Stored records
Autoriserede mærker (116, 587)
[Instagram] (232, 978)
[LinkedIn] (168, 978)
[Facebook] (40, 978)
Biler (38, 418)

§ Exercise requirements
Reply by returning the full set of records above exactly.

§ Output of the task
Autoriserede mærker (116, 587)
[Instagram] (232, 978)
[LinkedIn] (168, 978)
[Facebook] (40, 978)
Biler (38, 418)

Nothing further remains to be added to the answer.